◆ Data records:
((
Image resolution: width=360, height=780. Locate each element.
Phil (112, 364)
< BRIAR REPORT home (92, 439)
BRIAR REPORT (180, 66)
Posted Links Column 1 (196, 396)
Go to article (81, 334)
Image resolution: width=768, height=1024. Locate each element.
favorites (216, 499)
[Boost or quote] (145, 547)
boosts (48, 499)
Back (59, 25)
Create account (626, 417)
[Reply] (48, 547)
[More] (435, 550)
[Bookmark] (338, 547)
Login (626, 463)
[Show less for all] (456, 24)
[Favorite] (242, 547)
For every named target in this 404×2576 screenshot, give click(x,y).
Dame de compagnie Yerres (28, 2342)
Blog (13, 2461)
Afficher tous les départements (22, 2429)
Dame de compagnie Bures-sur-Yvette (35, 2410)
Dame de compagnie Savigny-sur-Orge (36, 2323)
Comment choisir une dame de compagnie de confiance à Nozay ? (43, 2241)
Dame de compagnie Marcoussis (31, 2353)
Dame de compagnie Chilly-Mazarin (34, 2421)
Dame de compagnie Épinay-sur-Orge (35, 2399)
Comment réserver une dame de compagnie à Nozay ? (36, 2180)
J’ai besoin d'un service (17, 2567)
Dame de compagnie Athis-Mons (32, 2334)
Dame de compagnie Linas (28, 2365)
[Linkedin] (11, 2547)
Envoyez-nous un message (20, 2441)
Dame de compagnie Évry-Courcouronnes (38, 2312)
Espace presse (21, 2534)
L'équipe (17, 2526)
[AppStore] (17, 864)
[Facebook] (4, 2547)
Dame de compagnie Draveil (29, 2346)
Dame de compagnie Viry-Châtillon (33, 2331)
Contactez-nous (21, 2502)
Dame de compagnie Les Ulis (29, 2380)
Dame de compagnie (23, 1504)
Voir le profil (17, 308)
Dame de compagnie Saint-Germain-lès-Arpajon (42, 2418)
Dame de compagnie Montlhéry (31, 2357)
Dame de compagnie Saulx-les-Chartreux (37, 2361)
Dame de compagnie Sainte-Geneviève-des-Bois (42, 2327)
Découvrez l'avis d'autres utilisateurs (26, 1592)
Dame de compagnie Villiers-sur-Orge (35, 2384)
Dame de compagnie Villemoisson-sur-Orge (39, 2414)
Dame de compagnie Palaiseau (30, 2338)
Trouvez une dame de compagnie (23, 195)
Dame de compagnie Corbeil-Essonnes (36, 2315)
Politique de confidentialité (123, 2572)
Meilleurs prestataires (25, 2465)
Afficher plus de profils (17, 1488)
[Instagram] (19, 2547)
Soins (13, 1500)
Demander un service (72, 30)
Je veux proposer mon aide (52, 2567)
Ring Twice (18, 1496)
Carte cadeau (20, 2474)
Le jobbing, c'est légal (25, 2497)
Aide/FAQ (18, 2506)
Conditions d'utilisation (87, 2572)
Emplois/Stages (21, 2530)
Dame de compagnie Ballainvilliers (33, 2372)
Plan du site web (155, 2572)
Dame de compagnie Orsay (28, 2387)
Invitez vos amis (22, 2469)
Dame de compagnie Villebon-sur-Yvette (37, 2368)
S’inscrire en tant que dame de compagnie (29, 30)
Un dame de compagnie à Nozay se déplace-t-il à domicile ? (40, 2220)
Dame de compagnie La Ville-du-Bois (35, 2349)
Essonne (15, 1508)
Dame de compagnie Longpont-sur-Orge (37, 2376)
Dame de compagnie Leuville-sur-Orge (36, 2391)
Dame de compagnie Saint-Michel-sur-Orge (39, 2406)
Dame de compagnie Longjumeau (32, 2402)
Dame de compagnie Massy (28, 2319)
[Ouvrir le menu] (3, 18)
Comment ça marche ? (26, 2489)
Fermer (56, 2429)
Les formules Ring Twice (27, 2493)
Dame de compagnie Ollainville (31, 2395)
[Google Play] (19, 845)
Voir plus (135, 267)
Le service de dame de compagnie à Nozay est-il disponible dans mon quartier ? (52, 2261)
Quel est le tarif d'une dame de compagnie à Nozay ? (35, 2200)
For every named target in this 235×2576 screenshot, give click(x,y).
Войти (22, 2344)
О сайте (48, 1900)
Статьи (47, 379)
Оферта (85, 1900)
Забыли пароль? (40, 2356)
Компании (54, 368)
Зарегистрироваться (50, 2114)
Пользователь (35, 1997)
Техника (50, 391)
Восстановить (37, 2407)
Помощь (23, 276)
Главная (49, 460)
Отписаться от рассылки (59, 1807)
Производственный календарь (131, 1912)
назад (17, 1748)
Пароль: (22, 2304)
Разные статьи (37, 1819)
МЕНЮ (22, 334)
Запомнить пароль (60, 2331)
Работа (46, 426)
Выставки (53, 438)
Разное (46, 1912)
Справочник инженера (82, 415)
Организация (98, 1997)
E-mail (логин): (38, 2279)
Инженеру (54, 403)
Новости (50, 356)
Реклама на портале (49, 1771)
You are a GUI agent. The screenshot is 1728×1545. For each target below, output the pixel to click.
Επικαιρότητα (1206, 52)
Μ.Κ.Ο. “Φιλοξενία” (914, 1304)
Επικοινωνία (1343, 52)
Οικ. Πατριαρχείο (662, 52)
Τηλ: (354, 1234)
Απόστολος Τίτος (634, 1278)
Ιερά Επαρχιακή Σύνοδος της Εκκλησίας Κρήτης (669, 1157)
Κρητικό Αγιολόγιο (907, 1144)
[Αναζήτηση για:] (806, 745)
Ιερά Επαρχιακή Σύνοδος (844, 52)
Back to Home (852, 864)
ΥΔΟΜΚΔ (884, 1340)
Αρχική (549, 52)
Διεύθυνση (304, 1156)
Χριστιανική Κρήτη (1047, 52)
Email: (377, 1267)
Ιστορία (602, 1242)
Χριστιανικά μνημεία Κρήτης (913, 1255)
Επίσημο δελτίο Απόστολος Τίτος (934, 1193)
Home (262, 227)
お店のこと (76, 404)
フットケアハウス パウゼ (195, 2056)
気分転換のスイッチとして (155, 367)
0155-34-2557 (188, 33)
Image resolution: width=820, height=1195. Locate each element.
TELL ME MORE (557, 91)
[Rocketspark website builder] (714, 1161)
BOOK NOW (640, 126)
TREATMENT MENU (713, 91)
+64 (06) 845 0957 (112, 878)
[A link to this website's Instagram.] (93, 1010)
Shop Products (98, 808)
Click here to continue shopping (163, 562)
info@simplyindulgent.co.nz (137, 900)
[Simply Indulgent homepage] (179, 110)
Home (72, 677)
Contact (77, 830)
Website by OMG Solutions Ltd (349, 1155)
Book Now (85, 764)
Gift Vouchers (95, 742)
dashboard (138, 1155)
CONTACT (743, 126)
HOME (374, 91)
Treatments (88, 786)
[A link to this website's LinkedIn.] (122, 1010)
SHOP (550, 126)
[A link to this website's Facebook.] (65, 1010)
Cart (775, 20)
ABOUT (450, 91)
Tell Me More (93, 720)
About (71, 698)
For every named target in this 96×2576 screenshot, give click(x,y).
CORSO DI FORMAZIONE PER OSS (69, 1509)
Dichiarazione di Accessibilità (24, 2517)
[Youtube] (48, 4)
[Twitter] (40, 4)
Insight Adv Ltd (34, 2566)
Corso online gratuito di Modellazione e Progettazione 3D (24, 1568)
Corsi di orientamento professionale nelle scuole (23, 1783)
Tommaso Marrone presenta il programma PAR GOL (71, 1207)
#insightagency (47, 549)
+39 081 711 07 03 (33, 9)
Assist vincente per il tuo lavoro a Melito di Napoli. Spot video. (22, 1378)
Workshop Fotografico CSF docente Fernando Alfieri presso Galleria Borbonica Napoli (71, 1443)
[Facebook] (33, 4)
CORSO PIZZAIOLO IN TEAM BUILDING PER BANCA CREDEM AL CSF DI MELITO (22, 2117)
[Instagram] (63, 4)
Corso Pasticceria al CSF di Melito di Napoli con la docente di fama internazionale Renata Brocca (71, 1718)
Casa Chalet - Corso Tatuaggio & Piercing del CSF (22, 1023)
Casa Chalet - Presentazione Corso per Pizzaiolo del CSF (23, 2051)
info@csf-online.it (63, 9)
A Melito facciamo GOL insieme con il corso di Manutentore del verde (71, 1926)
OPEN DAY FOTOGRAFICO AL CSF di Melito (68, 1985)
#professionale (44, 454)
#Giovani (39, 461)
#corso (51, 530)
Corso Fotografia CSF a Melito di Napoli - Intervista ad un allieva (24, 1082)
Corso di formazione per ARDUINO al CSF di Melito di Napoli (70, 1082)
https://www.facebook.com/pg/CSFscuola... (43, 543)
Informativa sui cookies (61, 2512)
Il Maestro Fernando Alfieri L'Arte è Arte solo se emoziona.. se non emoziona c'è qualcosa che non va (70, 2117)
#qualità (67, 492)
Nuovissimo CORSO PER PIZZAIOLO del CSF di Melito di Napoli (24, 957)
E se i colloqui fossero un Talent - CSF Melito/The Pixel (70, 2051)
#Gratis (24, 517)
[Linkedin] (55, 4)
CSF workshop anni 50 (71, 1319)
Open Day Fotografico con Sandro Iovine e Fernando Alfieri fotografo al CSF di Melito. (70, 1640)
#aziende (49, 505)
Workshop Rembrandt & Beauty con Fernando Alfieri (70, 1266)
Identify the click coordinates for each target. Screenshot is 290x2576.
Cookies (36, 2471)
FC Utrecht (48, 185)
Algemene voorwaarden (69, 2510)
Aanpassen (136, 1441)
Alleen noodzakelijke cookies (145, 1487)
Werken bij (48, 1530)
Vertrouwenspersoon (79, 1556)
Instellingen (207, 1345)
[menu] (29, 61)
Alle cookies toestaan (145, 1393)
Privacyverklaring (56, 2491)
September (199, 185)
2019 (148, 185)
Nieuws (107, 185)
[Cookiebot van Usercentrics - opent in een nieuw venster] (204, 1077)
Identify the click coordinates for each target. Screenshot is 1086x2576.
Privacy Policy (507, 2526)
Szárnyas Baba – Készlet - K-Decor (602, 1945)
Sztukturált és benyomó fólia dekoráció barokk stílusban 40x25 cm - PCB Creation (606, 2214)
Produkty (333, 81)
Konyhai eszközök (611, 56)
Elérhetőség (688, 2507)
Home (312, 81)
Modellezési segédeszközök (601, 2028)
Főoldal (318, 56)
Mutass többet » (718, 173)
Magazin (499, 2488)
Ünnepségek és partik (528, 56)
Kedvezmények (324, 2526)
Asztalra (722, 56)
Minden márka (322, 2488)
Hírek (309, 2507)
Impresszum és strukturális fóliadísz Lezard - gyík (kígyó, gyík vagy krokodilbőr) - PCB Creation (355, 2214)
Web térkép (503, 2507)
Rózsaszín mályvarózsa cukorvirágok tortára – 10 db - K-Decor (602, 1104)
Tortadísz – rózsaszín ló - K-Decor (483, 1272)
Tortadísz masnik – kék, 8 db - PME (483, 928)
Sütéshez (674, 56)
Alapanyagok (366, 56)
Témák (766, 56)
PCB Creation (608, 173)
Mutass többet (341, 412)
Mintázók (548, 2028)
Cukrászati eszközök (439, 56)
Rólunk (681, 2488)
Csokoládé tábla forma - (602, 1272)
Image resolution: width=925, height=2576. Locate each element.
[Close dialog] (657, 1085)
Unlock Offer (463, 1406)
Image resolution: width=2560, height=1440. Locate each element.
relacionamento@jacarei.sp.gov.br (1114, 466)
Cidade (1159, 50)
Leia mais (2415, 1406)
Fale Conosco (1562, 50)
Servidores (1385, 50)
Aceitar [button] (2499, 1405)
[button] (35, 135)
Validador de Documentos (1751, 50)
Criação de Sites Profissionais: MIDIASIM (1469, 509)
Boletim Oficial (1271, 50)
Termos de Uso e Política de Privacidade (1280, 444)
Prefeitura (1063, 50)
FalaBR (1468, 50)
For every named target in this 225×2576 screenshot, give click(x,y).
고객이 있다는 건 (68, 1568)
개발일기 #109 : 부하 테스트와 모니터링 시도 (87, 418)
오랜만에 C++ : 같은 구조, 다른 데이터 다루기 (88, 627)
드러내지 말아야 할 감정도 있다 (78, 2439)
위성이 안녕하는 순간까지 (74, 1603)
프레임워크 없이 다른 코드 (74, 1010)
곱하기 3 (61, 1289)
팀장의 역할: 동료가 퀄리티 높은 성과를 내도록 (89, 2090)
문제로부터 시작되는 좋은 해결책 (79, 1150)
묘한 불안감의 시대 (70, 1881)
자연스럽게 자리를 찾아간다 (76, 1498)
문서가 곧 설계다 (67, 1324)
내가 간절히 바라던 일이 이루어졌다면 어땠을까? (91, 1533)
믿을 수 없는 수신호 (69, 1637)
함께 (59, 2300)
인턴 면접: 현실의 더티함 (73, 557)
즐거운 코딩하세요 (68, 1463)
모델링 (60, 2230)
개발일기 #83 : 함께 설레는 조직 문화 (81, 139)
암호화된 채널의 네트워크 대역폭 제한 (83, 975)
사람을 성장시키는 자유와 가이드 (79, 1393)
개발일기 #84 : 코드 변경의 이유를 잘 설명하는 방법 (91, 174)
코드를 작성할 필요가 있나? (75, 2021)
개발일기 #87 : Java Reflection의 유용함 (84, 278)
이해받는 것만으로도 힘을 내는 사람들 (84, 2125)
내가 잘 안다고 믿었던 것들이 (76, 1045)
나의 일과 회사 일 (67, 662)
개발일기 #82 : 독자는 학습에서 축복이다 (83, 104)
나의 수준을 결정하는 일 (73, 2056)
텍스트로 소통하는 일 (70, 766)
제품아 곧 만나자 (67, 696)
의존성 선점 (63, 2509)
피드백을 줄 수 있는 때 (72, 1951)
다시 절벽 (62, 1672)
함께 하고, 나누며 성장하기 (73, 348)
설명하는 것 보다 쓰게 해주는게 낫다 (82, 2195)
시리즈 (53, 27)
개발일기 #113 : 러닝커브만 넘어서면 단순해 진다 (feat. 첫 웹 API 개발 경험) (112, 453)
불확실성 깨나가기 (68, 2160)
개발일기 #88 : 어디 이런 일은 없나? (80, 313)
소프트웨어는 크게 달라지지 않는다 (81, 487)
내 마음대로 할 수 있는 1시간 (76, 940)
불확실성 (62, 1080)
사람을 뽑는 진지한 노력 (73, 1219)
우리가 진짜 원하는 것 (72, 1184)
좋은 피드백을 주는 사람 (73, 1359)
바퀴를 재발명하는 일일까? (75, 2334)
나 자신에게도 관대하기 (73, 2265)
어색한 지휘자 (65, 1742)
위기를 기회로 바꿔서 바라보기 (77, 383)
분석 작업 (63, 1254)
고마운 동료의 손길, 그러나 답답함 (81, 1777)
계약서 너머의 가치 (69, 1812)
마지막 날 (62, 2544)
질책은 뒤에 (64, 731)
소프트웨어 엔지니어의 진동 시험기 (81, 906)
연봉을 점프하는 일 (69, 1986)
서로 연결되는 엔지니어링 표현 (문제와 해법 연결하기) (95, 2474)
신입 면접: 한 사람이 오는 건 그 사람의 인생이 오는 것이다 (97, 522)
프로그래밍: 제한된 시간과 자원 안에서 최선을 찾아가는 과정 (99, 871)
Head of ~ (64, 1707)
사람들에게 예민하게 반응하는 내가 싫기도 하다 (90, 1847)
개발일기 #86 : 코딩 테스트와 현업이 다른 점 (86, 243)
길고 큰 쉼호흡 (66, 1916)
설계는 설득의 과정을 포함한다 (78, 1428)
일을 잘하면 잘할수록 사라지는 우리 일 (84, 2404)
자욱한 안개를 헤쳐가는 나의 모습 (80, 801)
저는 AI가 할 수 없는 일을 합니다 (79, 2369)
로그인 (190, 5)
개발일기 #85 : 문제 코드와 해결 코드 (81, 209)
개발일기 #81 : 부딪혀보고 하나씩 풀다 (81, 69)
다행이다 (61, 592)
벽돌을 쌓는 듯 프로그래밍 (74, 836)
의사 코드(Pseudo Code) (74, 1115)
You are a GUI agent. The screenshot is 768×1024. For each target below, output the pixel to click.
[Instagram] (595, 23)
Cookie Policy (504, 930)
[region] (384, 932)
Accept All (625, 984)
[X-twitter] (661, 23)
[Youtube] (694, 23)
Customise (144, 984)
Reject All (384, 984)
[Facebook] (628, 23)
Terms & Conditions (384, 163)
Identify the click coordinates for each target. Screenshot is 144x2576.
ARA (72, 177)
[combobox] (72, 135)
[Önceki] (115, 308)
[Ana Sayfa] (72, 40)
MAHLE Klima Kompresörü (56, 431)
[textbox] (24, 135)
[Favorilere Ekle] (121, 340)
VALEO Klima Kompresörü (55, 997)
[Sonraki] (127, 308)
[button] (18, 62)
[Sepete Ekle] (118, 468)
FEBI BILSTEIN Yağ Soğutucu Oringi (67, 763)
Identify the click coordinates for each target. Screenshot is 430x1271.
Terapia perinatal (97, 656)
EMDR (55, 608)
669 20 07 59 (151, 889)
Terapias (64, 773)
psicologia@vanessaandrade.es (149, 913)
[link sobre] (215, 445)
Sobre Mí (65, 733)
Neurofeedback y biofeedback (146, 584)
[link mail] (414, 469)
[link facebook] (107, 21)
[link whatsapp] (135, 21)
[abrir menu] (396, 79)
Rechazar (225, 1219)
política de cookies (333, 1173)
))
◆ Problem description: Retype the listing from its first line onward, stopping after the line that contains "Dame de compagnie Draveil (29, 2346)" has been retyped in full.

◆ Written answer:
Image resolution: width=360, height=780. Locate each element.
Phil (112, 364)
< BRIAR REPORT home (92, 439)
BRIAR REPORT (180, 66)
Posted Links Column 1 (196, 396)
Go to article (81, 334)
Image resolution: width=768, height=1024. Locate each element.
favorites (216, 499)
[Boost or quote] (145, 547)
boosts (48, 499)
Back (59, 25)
Create account (626, 417)
[Reply] (48, 547)
[More] (435, 550)
[Bookmark] (338, 547)
Login (626, 463)
[Show less for all] (456, 24)
[Favorite] (242, 547)
For every named target in this 404×2576 screenshot, give click(x,y).
Dame de compagnie Yerres (28, 2342)
Blog (13, 2461)
Afficher tous les départements (22, 2429)
Dame de compagnie Bures-sur-Yvette (35, 2410)
Dame de compagnie Savigny-sur-Orge (36, 2323)
Comment choisir une dame de compagnie de confiance à Nozay ? (43, 2241)
Dame de compagnie Marcoussis (31, 2353)
Dame de compagnie Chilly-Mazarin (34, 2421)
Dame de compagnie Épinay-sur-Orge (35, 2399)
Comment réserver une dame de compagnie à Nozay ? (36, 2180)
J’ai besoin d'un service (17, 2567)
Dame de compagnie Athis-Mons (32, 2334)
Dame de compagnie Linas (28, 2365)
[Linkedin] (11, 2547)
Envoyez-nous un message (20, 2441)
Dame de compagnie Évry-Courcouronnes (38, 2312)
Espace presse (21, 2534)
L'équipe (17, 2526)
[AppStore] (17, 864)
[Facebook] (4, 2547)
Dame de compagnie Draveil (29, 2346)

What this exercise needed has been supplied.